> **Work instructions**
What you should give back is every line from the one containing "The height and width of the screenshot is (648, 1152)." through the last line of the records below, word for word and without pictures.

> **Records for this exercise**
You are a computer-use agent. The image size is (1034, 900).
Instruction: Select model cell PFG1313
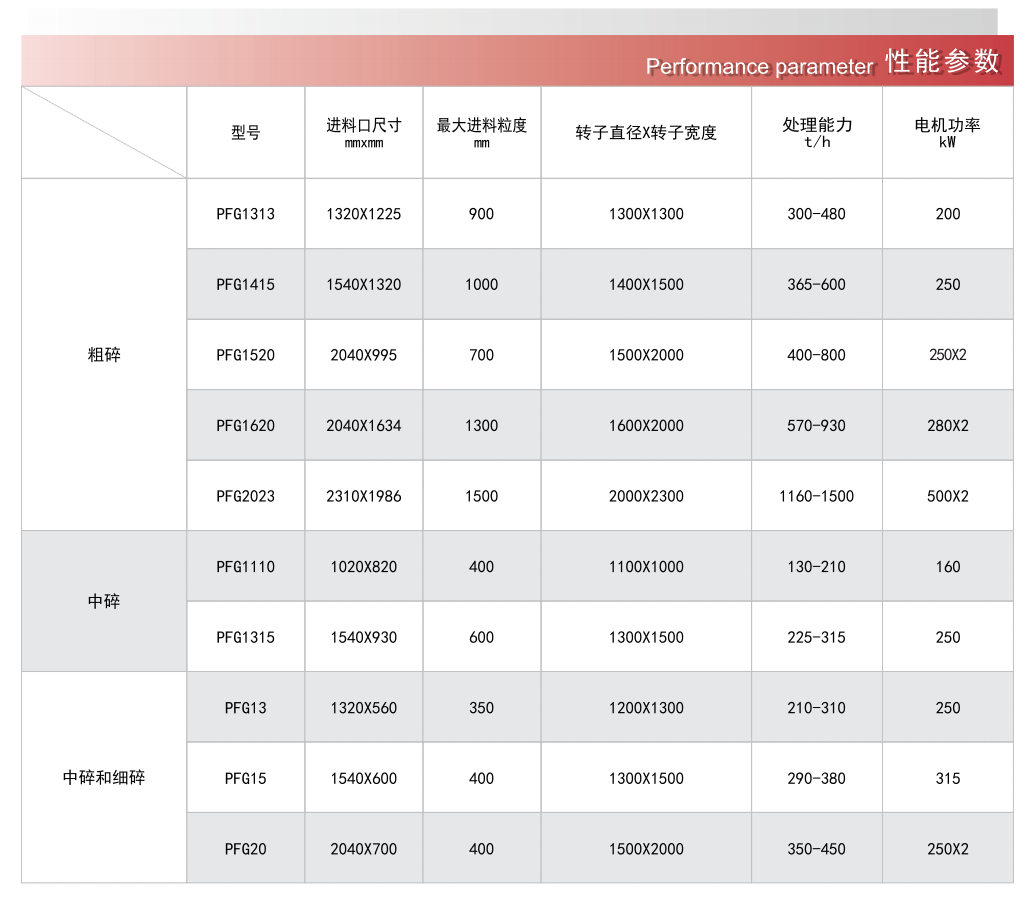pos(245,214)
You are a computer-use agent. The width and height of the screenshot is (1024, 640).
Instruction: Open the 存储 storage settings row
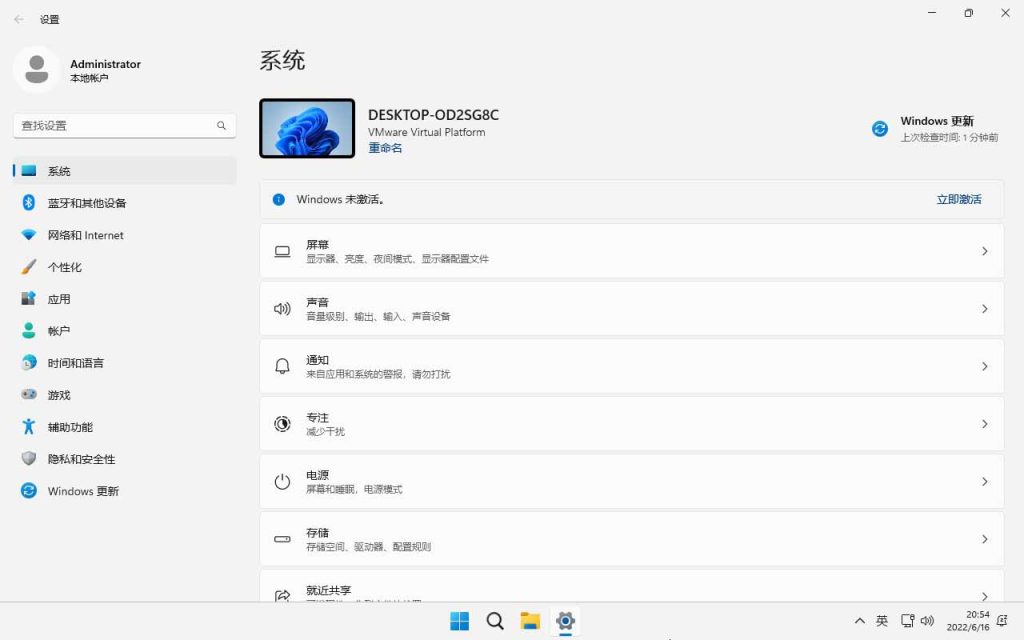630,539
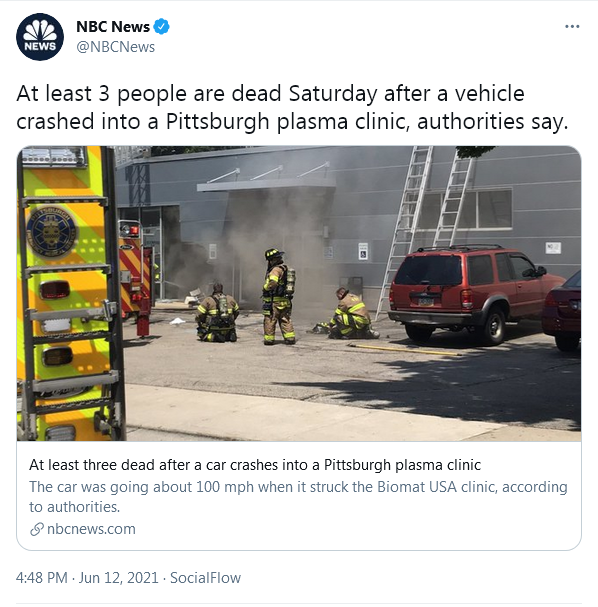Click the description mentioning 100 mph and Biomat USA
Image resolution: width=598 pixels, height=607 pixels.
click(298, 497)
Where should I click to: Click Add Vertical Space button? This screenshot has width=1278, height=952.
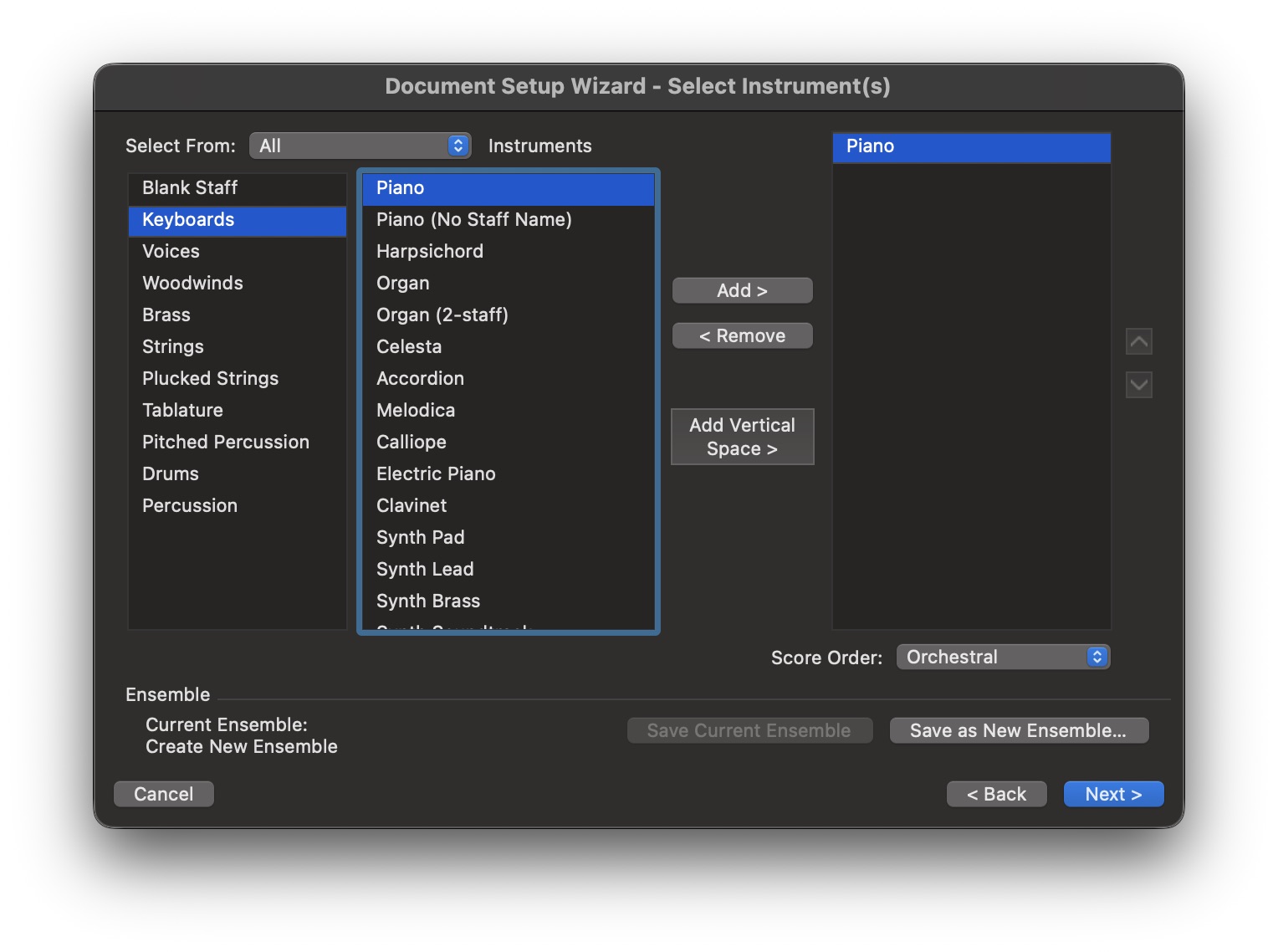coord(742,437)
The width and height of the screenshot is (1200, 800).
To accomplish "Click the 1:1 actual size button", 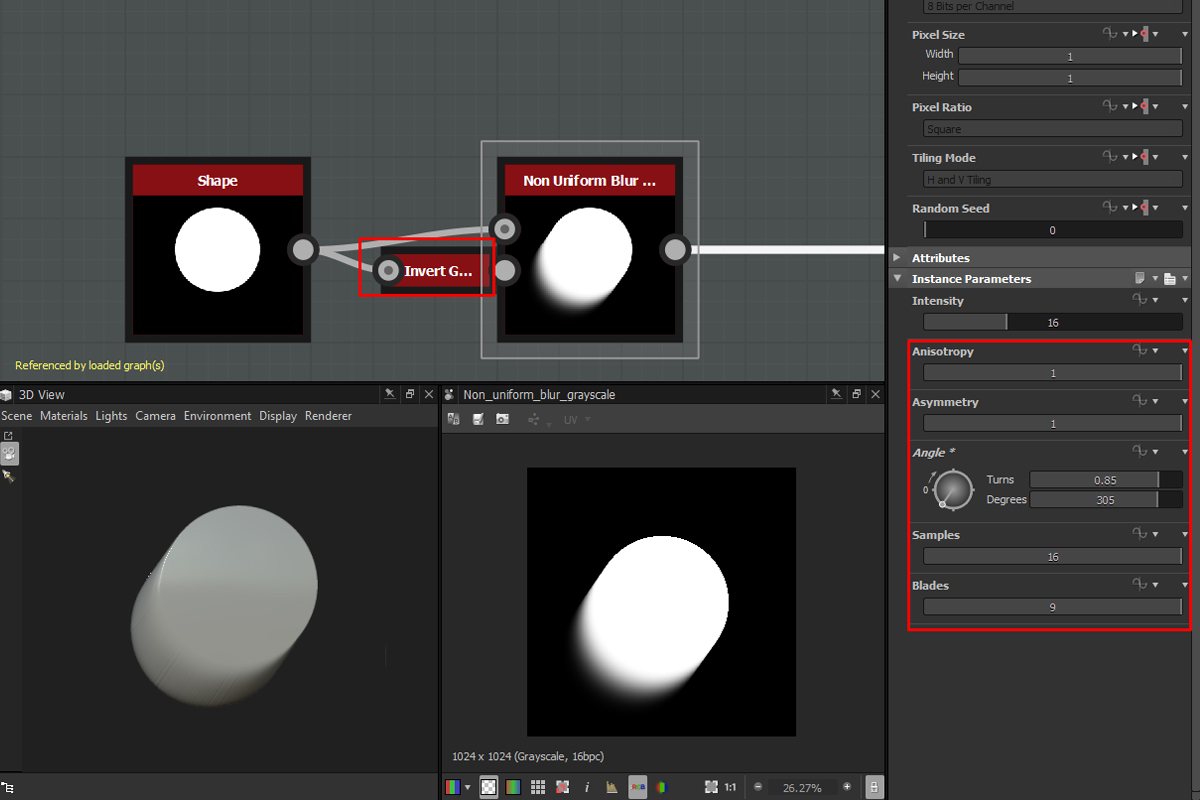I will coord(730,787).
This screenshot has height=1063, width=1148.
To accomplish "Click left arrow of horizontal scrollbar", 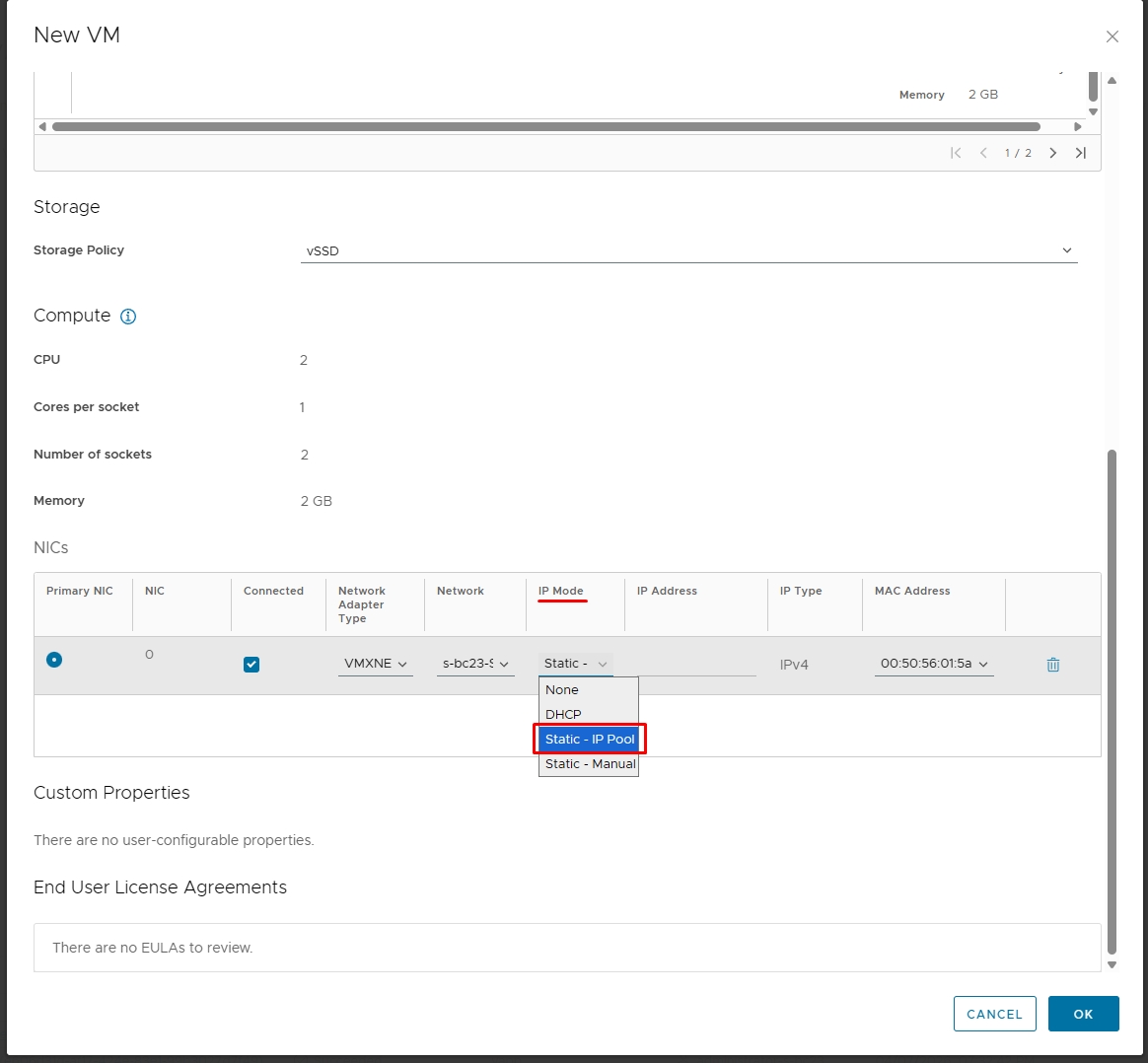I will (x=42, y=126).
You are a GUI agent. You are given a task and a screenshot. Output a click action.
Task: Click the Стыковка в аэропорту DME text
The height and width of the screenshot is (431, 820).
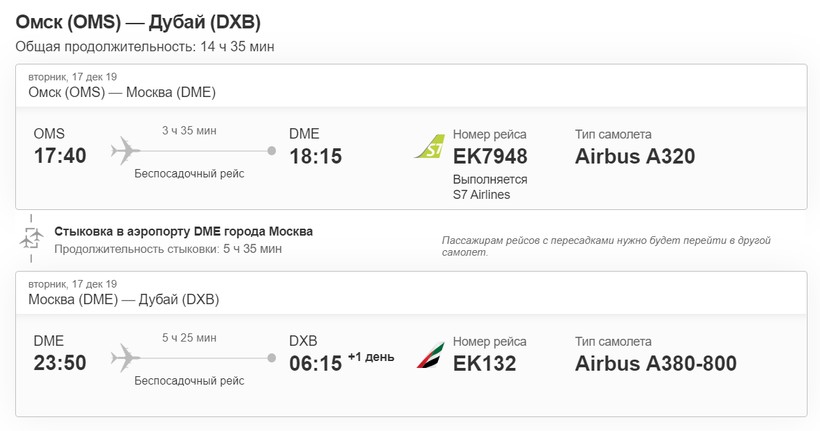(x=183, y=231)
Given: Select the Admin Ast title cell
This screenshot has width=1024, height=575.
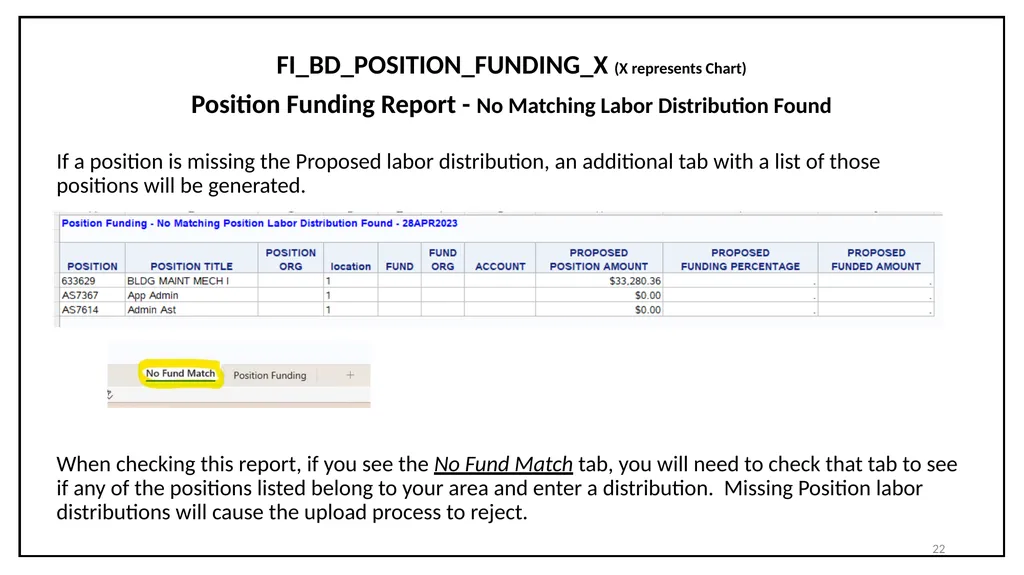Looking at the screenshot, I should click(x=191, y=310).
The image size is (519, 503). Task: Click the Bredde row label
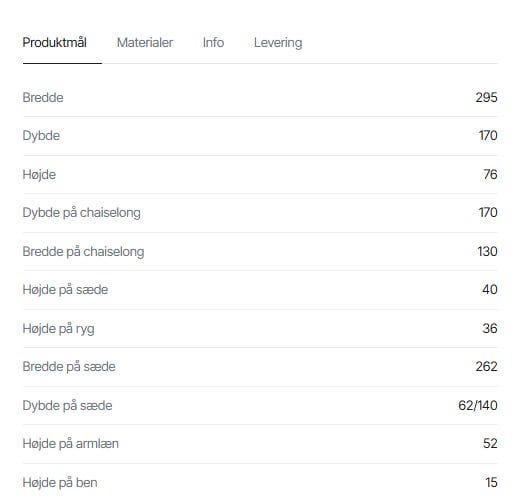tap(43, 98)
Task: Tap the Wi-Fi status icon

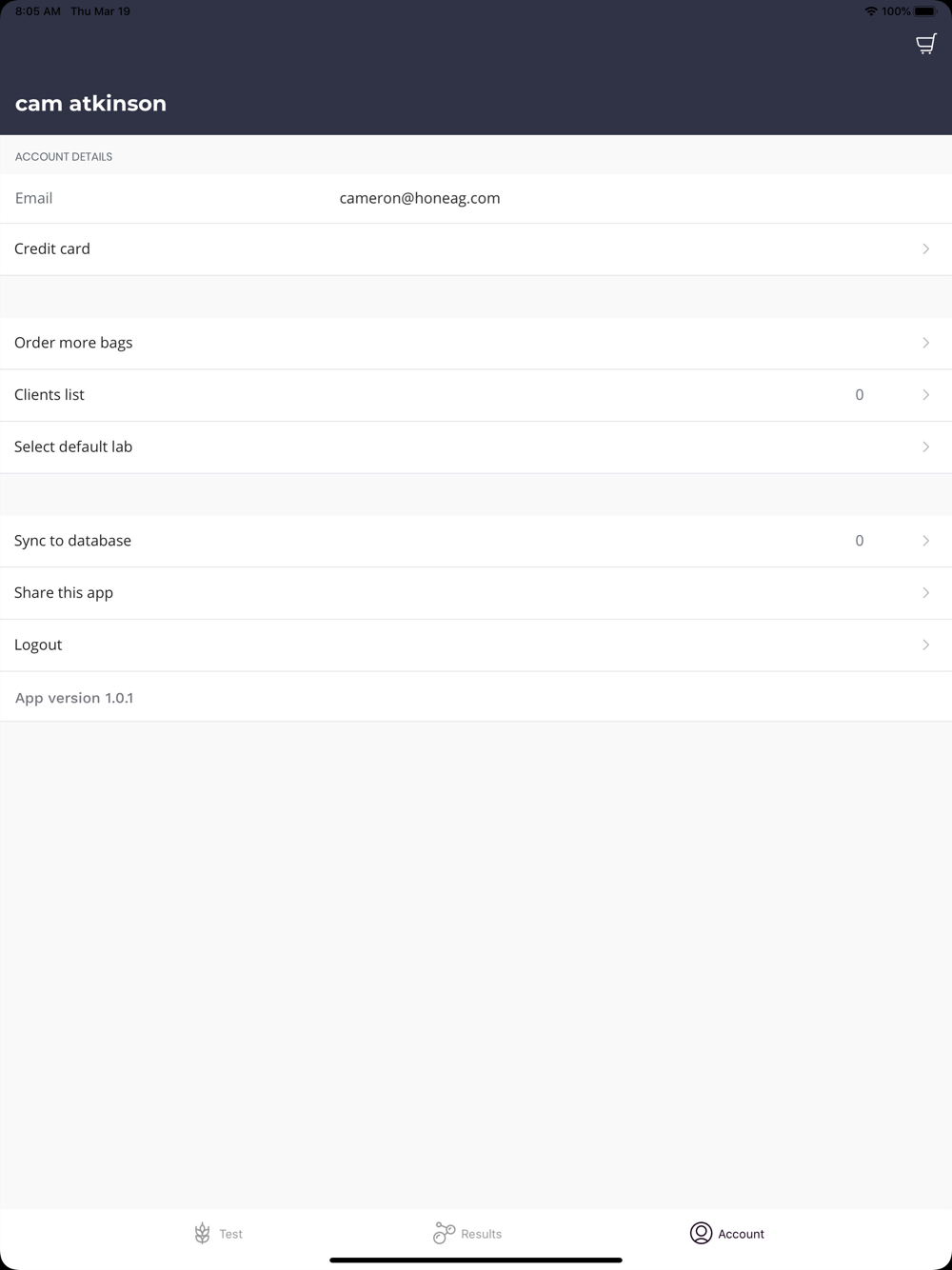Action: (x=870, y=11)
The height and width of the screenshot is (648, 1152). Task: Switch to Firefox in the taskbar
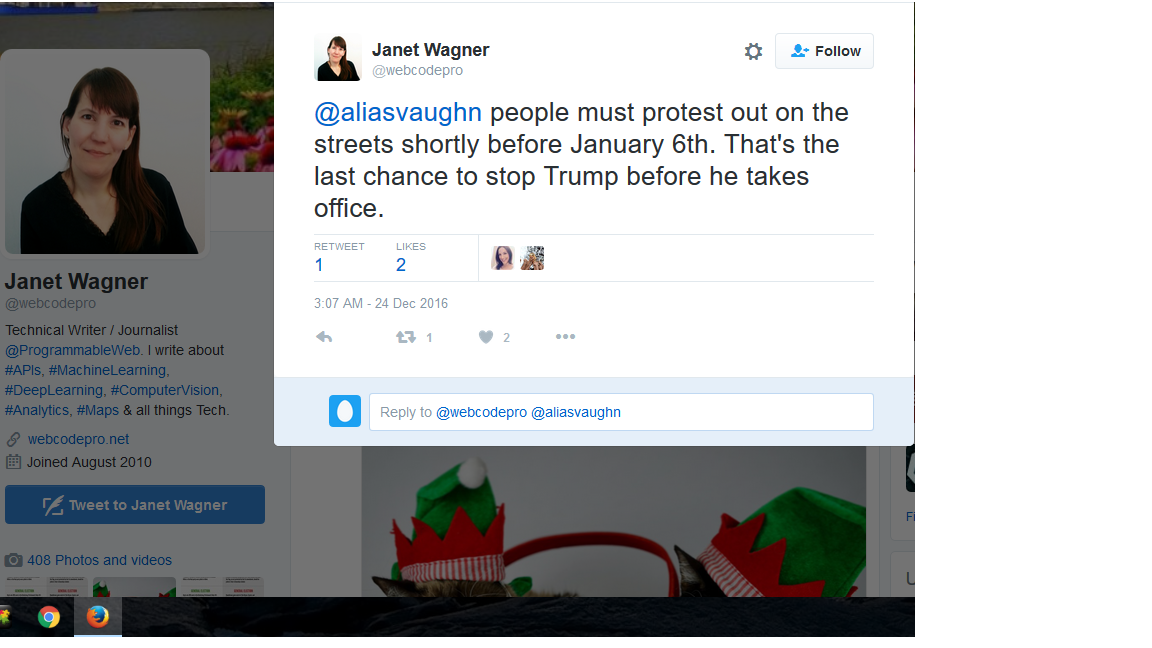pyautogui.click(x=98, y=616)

> **Result of this exercise**
The height and width of the screenshot is (648, 1152). Task: Switch to Firefox in the taskbar
pyautogui.click(x=98, y=616)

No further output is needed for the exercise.